# Fantasy bass



## Phil Carver (Apr 5, 2004)

How is every one doing so far in this weeks tournament ? Me myself I have droped 5 places  Rainer man you made up alot of ground this week !


----------



## fish 4 bass (Apr 10, 2004)

Thanks for reminding me phil. I haven't checked it.


----------



## Fish4Fun (Apr 6, 2004)

Rock man i have made some good choices lately and i have moved up to 2nd in our group hopefully my guys can hang in there. how do you know where you are on the bigger picture the who shibang.


----------



## DaleM (Apr 5, 2004)

Point wise I've done OK. Haven't move up only a few places. Hey, the way I look at it is, it time to do some real fishing, forget this fantacy stuff. You guys can split up my points between you. They sure as heck aren't going to do me any good. See you on the water Boys.


----------



## ShakeDown (Apr 5, 2004)

Ever since ice out, i totally forgot about fantasy bass.
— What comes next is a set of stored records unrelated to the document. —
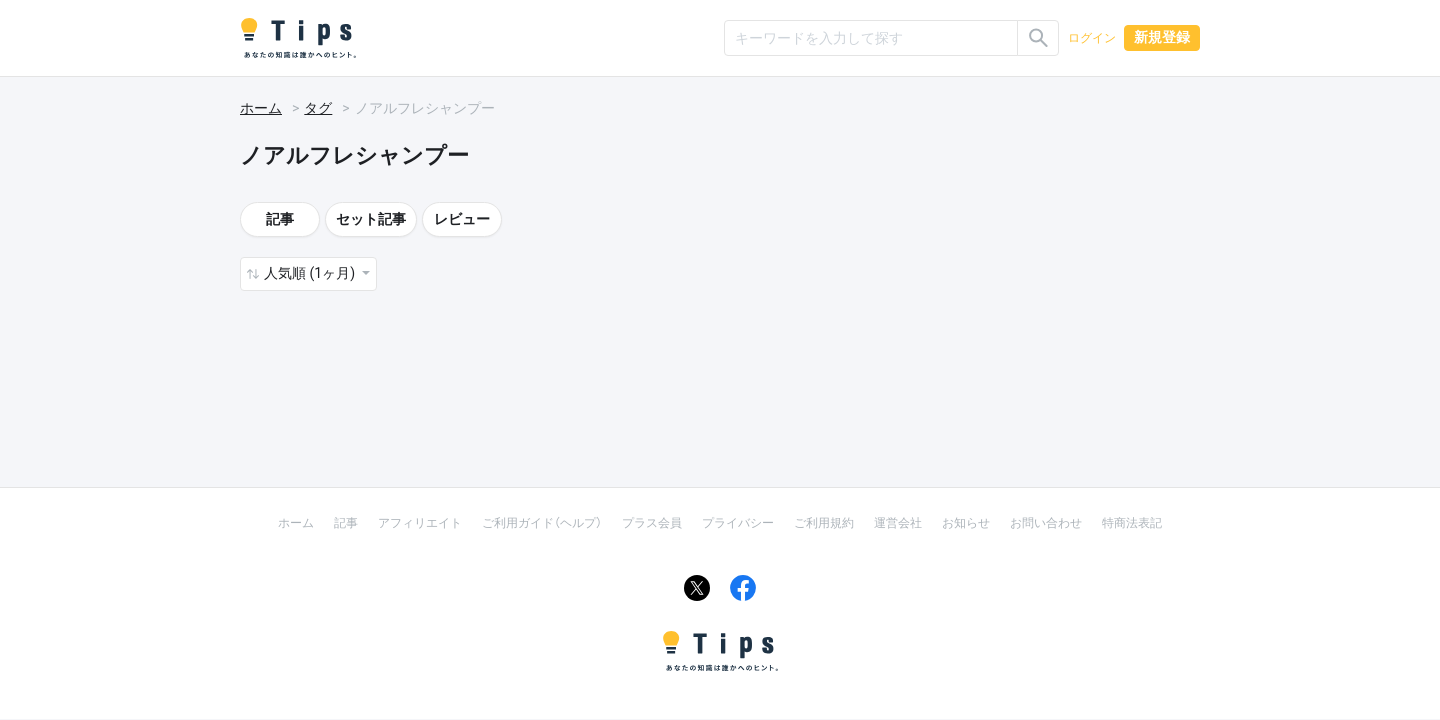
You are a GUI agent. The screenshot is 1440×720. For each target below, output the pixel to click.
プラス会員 (652, 523)
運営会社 (898, 523)
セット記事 (371, 219)
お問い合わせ (1046, 523)
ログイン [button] (1092, 38)
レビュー (462, 219)
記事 (280, 219)
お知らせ (966, 523)
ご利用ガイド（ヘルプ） (542, 523)
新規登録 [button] (1162, 37)
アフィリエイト (420, 523)
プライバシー (738, 523)
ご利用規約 (824, 523)
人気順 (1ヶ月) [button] (311, 273)
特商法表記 (1132, 523)
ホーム (261, 108)
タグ (318, 108)
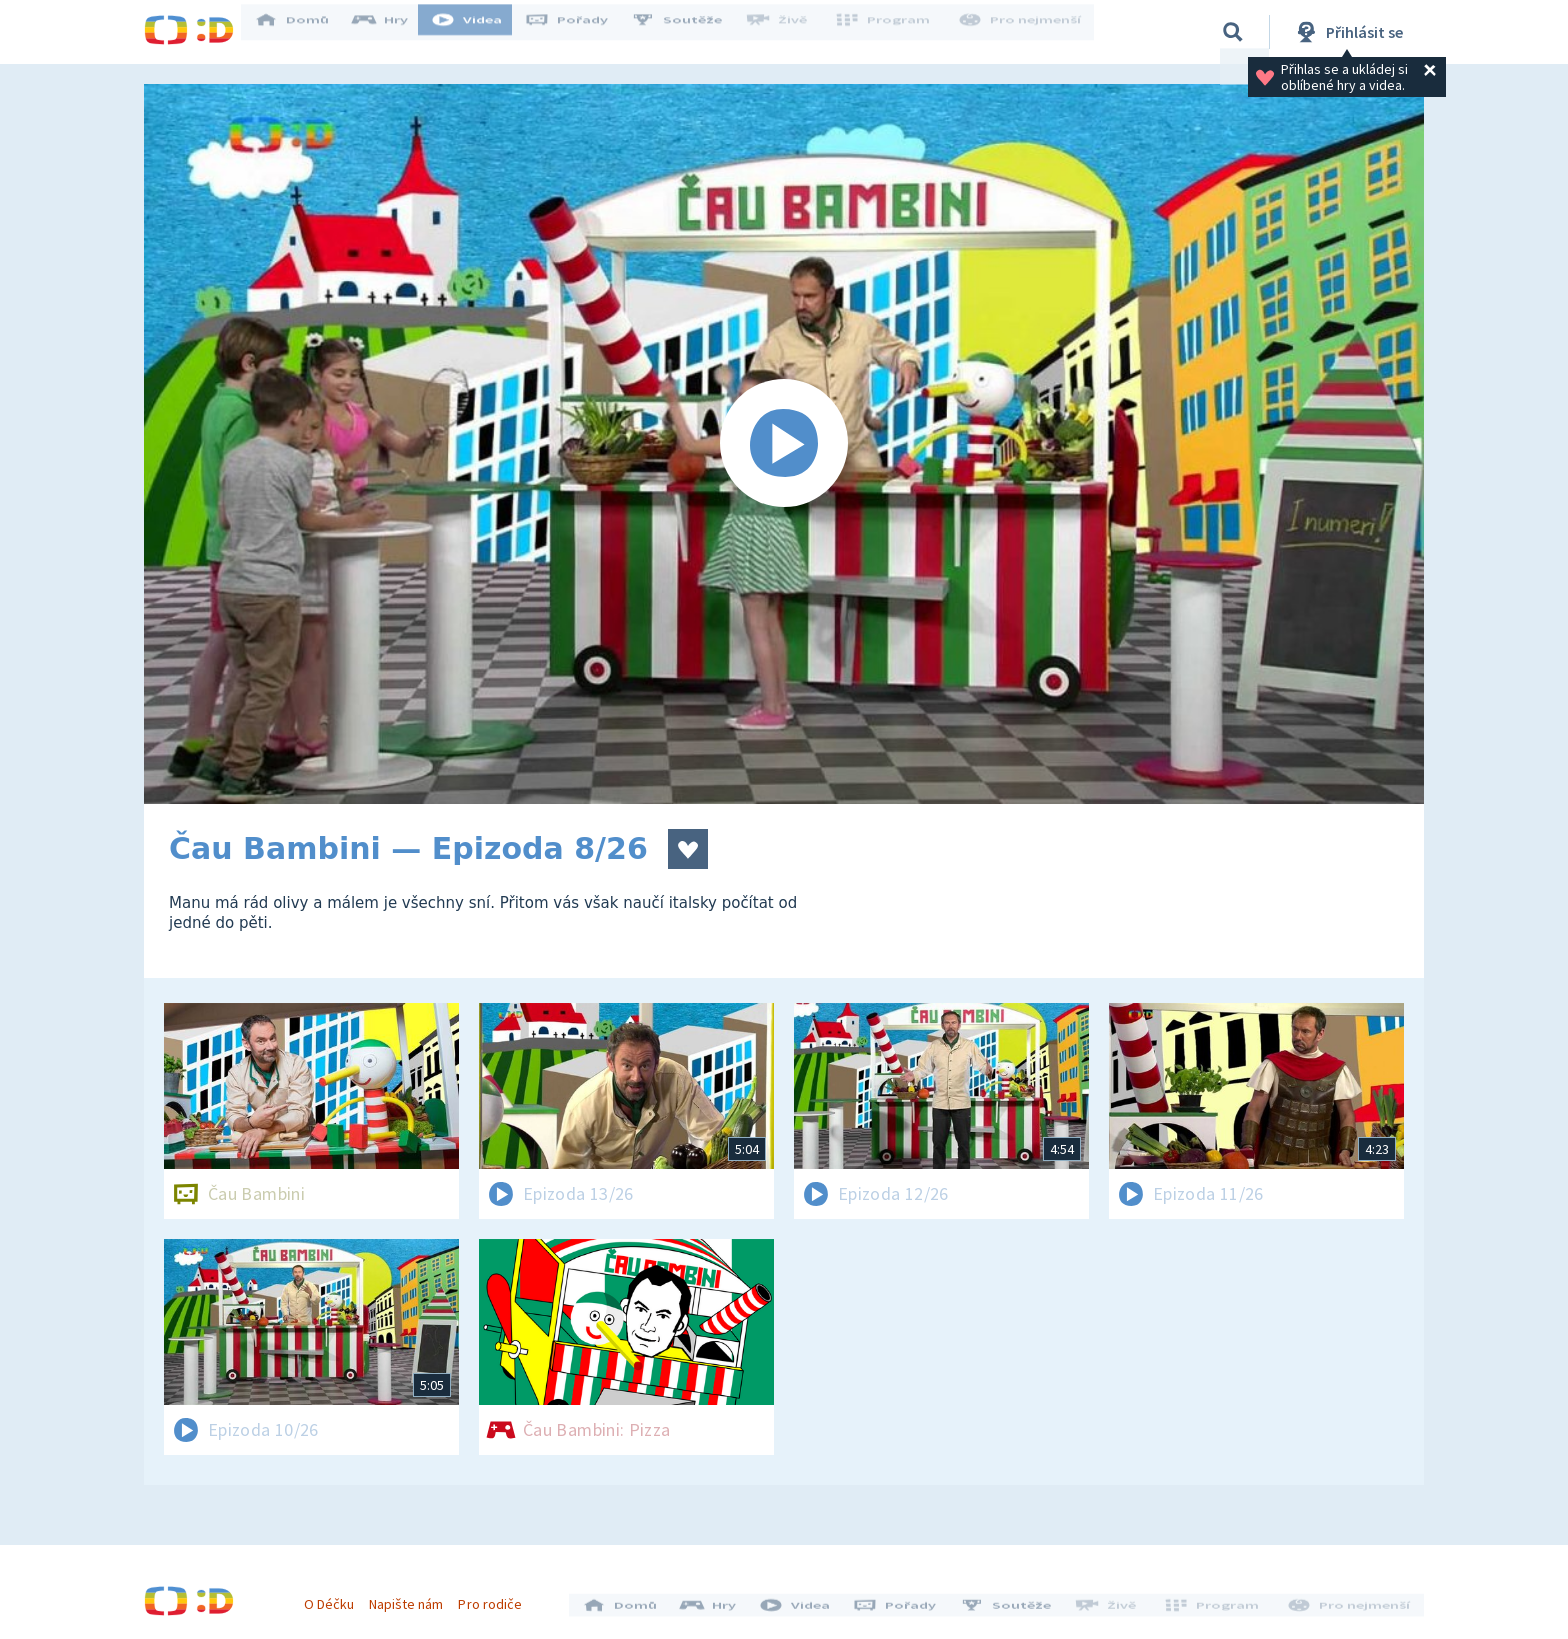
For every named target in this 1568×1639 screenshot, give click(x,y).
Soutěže (690, 32)
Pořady (580, 32)
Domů (305, 32)
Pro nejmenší (1022, 32)
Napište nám (413, 1597)
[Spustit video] (784, 444)
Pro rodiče (497, 1597)
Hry (393, 32)
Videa (480, 32)
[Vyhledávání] (1233, 32)
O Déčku (336, 1597)
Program (890, 32)
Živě (789, 32)
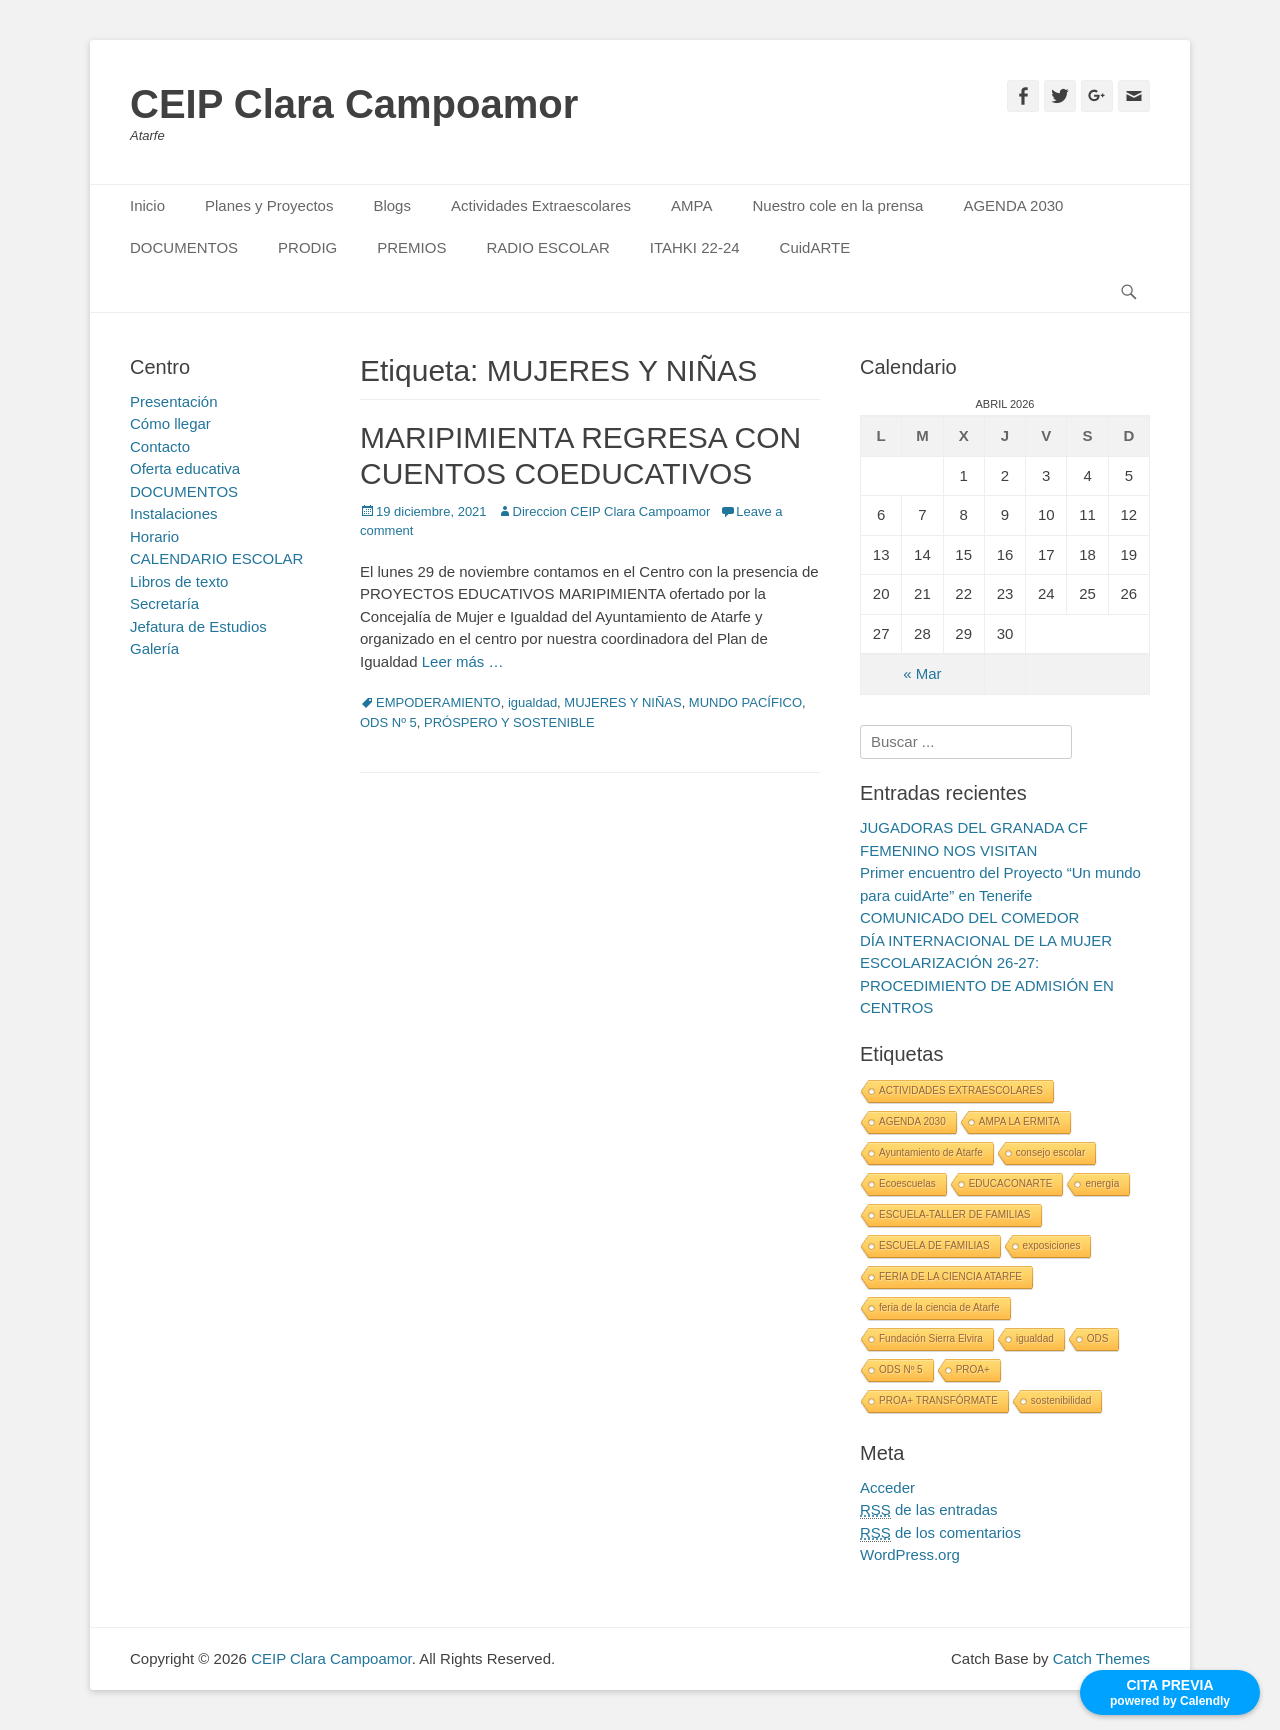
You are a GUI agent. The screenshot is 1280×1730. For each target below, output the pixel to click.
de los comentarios (940, 1533)
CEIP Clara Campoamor (354, 104)
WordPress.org (910, 1554)
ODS (1098, 1338)
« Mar (922, 673)
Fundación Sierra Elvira (931, 1338)
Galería (154, 648)
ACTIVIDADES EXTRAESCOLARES (961, 1090)
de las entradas (929, 1510)
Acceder (887, 1487)
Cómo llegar (170, 423)
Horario (154, 536)
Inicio (147, 205)
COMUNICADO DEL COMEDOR (969, 917)
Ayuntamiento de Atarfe (931, 1152)
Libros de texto (179, 581)
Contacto (160, 446)
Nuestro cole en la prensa (837, 205)
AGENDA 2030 (1013, 205)
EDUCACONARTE (1011, 1183)
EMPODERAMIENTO (438, 702)
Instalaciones (174, 513)
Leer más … (463, 661)
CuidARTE (815, 247)
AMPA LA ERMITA (1019, 1121)
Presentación (174, 401)
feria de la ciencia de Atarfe (939, 1307)
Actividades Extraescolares (541, 205)
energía (1102, 1183)
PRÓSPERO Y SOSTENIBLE (509, 722)
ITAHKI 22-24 (695, 247)
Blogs (392, 205)
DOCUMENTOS (184, 247)
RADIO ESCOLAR (547, 247)
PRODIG (307, 247)
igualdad (532, 702)
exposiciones (1052, 1245)
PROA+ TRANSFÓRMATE (938, 1400)
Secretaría (164, 603)
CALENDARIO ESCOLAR (216, 558)
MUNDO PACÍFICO (745, 702)
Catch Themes (1101, 1658)
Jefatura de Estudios (198, 626)
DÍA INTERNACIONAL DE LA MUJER (986, 940)
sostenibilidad (1061, 1400)
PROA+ (973, 1369)
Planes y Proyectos (269, 205)
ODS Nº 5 (388, 722)
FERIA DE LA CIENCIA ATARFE (950, 1276)
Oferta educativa (185, 468)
Thanks for reminding me how much i suck at this Phil


----------



## Procraftboats21 (Apr 6, 2004)

lol im in the 30's somwhere, i forgot about it too. two of my anglers aren't even active for this tourney!


----------



## Alter (Apr 8, 2004)

LOL same here procraft. I went to look at the standings when this post went up and noticed 2 of my anglers aren't even in the Elite 50...oh well, I was stinking it up anyway.

Steve


----------



## bill_gfish (Apr 5, 2004)

I got 339 points in this tourney right now and I am in 15th place. Would have forgotten if they hadn't sent me an email reminding me. I have one guy fishing today, 3 lbs out of 1st place.

Bill


----------